Book Review: Snakewood by Adrian Selby

Who here is tired of me reviewing books yet? Yeah, I’m not tired of it either. I was really intrigued by the synopsis of Snakewood.

Mercenaries who gave no quarter, they shook the pillars of the world through cunning, chemical brews, and cold steel.

Whoever met their price won.
Now, their glory days are behind them. Scattered to the wind and their genius leader in hiding, they are being hunted down and eliminated.
One by one.
I  did read through to the end, but there was a lot that this debut novel suffered from. It also did several things passably. Let’s start with the good. The world building is interesting. If you pay attention to the small details there is a rich a vibrant world hidden in the prose. The initial mystery of what happened was also enough to keep me reading through to the end, even if some of the reveals about specific characters felt terribly telegraphed. On the flip side, maybe those reveals were just foreshadowed really well. If I ever re-read, I’ll have to look closer to determine. Whelp, that’s enough praise.
The book itself is too long for the story it’s trying to tell. There were several portions that just felt extraneous and I felt like the story could’ve improved from some precise trimming. Losing about 10% might have helped speed up the pacing so that it didn’t feel like so much of a slog to get through. My other major complaint was the characters. You can call them realistic characters, but none of them were likable characters. The protagonists that the novel works with don’t really redeem themselves in any way by the end of the tale. It’s hard to care about them when they’re all equally as bad as the antagonist that’s hunting them down. Finally, a minor complaint: the voice of the different characters didn’t really differentiate themselves enough for my liking. Different points of view told in the first person narrative all ended up blending together a bit.
So who should read this novel? Someone who has patience for a long winding narrative and unsympathetic characters presented in a novel and fairly interesting manor would probably enjoy this novel.

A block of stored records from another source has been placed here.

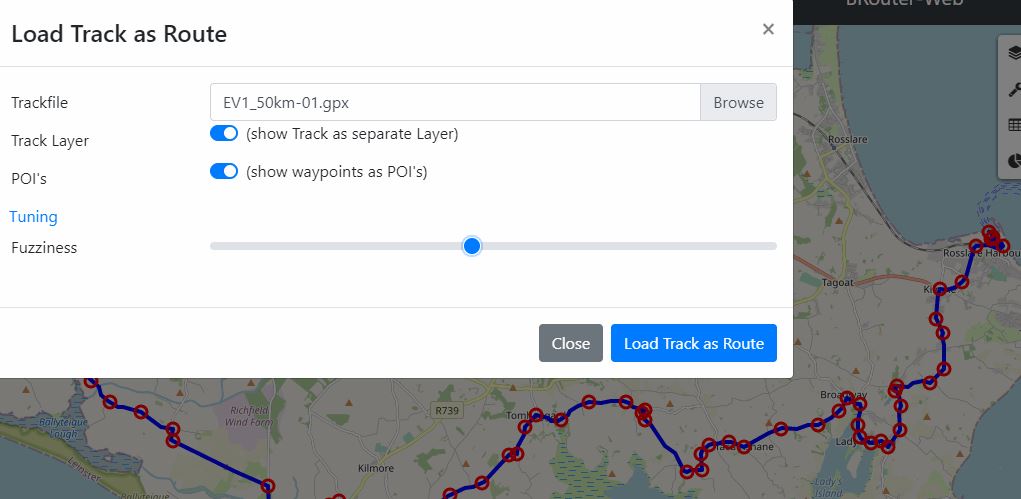Dismiss the dialog with the X icon

pos(768,29)
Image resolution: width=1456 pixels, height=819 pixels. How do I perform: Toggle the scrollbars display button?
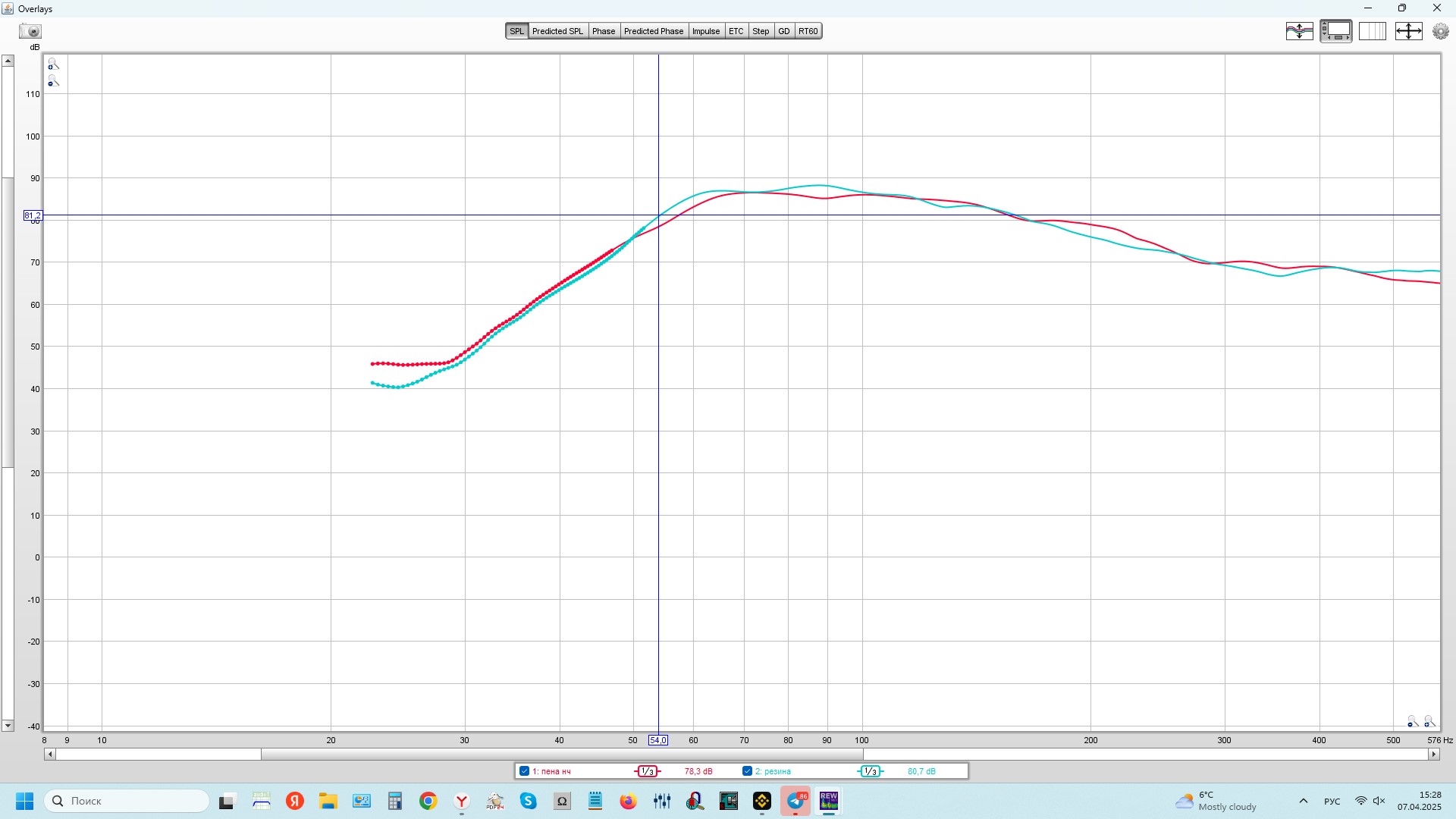[x=1335, y=31]
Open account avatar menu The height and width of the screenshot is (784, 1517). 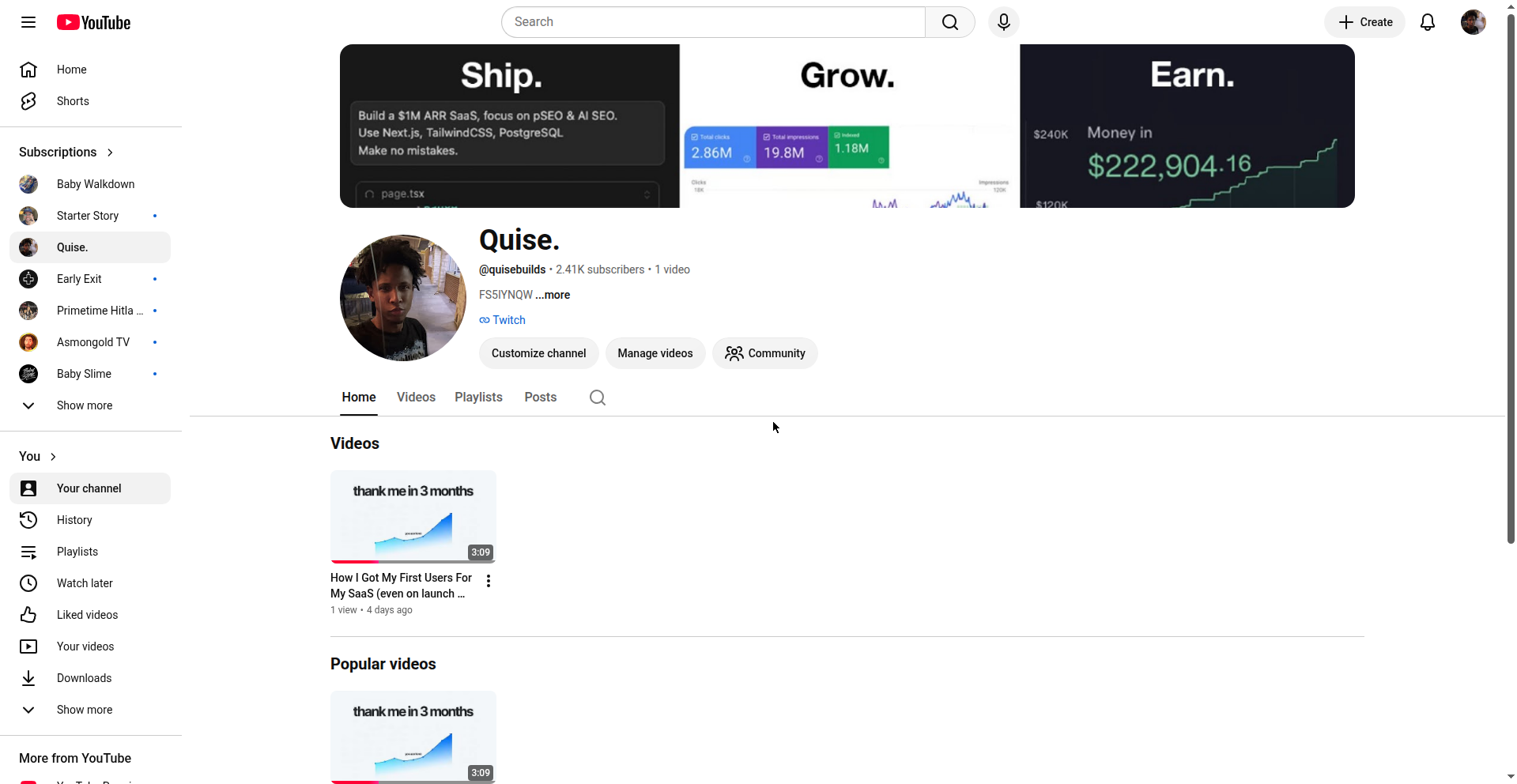pos(1474,22)
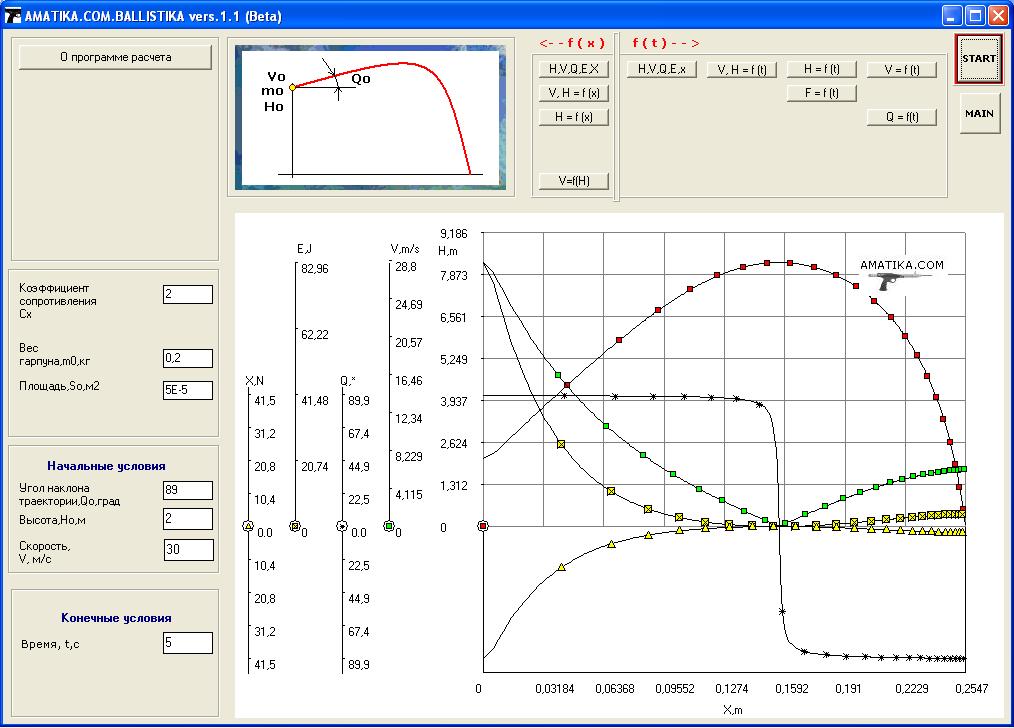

Fans of low fantasy and novels that are presented as found text may also enjoy this novel.
Who shouldn’t read this novel? If you’re looking for a straightforward narrative with lots of magic, you should probably steer clear from Snakewood. I would also avoid the novel if you’re looking for something with a quick pace that leaves you wanting more after each chapter.
And now, just some final thoughts. This wasn’t a terrible book. I feel like it set up a lot of promise for a future novel with a subplot that wasn’t resolved in the current novel. The world is interesting, and I think Adrian Selby is going to offer some good quality in the future.